Весь дух этих поправок был непрерывным примером грубейшего фанатизма, а самые важные пассажи были изложены с невообразимой иезуитской уклончивостью. Как бы ни было в его интересах в то время поддерживать уважение, которое многие тори действительно питали к памяти покойной королевы и которое многие другие выказывали как дополнительный знак своей оппозиции двору и партии вигов; как бы ни было в его интересах вплести честь ее имени в свое дело и сделать ее, даже после смерти, участницей спора, его нельзя было убедить приписать ей тот характер, который признавали за ней ее враги, или использовать те выражения, говоря о ней, которые в силу общего способа их применения стали немногим более чем терминами уважения и формальными словами, принятыми в стиле официальных актов. Например:

В оригинальном черновике она была названа «его сестрой славной и блаженной памяти». В той версии, которую он опубликовал, эпитет «блаженной» был опущен. Ее выдающаяся справедливость и примерное благочестие упоминались попутно; вместо них он подставил плоское и в данном случае недоброжелательное выражение: «ее склонности к справедливости».

Не довольствуясь тем, что объявил ее ни справедливой, ни благочестивой в этом мире, он сделал немногим меньше, чем объявил ее проклятой в ином, согласно милосердным принципам Римской церкви.

«Когда Всемогущему Богу было угодно призвать ее к Себе» — такое выражение использовалось при упоминании смерти королевы. Он вычеркнул его и вместо него вставил слова: «Когда Всемогущему Богу было угодно положить конец ее жизни».

Он милостиво позволил университетам быть рассадниками лояльности, но не счел подобающим для себя называть их «рассадниками религии».

Поскольку его отец уже слывет святым, и поскольку поощряются сообщения о чудесах, которые, как предполагают, совершаются у его гробницы, он мог бы позволить своему деду слыть мучеником; но он вычеркнул из черновика слова «тот блаженный мученик, который умер за свой народ», которые относились к королю Карлу I, и не пожелал сказать о нем ничего, кроме того, что «он пал жертвой восстания».

В пункте, касавшемся церквей Англии и Ирландии, было вставлено ясное и прямое обещание «действенного обеспечения их безопасности и их восстановления во всех правах, которые им принадлежат». Этот пункт не был оставлен, но был составлен другой, в котором всякое упоминание о Церкви Ирландии было опущено, а Церкви Англии не было обещано ничего, кроме безопасности и «восстановления всех тех прав, привилегий, иммунитетов и владений, которые ей принадлежат», и в котором он уже обещал своей декларацией от 20 июля обеспечить и «защитить всех ее членов».

Мне не нужно комментировать поступок, который так легко понять.

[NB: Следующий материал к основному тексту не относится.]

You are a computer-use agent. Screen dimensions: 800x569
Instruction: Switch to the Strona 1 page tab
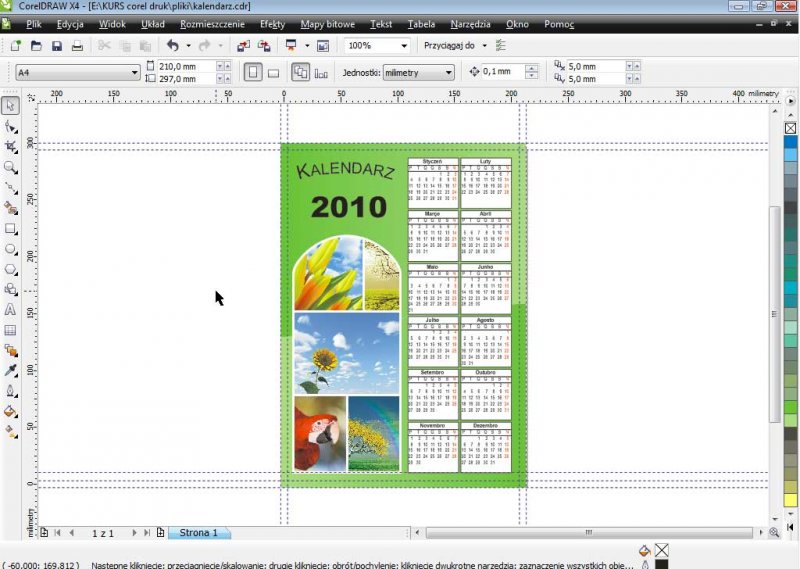click(198, 533)
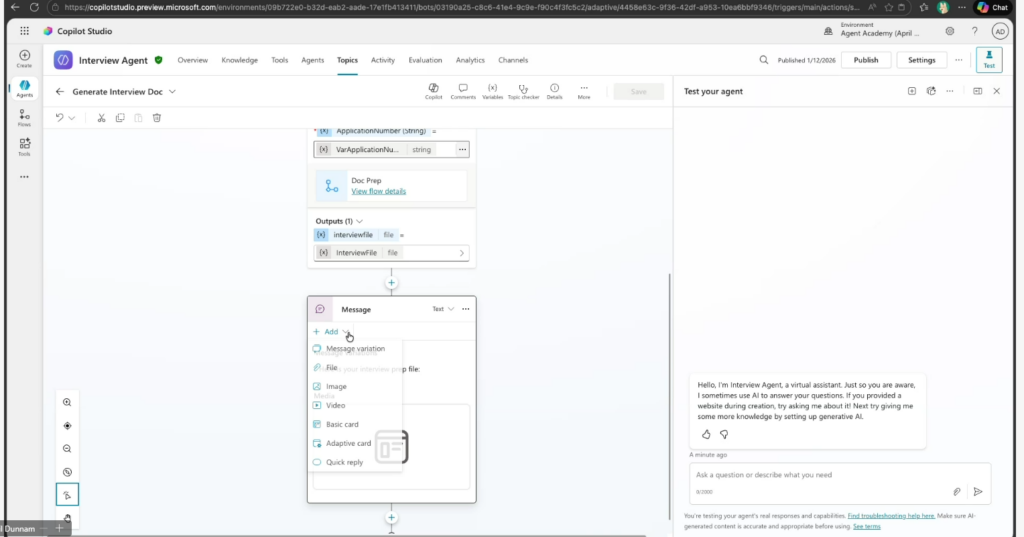Click the Copilot toolbar icon
Screen dimensions: 1024x537
pyautogui.click(x=433, y=91)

Суть этих уверток и этой нарочитой неясности достаточно очевидна — по крайней мере, она станет таковой благодаря замечаниям, которые еще предстоит сделать.

Он так боялся допустить любые слова, которые могли быть истолкованы как обещание его согласия на то, что будет признано необходимым для нынешней или будущей безопасности нашей конституции, что в параграфе, где он должен был сказать, что считает себя обязанным заботиться о процветании Церкви Англии, слово «процветание» было вычеркнуто, и нам оставалось лишь гадать, благодаря этой мысленной оговорке, о чем же он заботится. Это не могло быть ее процветание: его он вычеркнул. Следовательно, это должно было быть ее разрушение, которое на его языке было бы названо ее обращением.

Еще одно примечательное доказательство того же рода можно найти ближе к концу декларации. После упоминания о мире и процветающем состоянии королевства он должен был выразить свою готовность согласовать с обеими палатами такие дальнейшие меры, которые будут сочтены необходимыми для обеспечения оного для будущих поколений. Вы видите замысел этого параграфа. Он и его совет тоже увидели его, и поэтому слово «обеспечение» было отброшено, а вместо него вставлено слово «оставление».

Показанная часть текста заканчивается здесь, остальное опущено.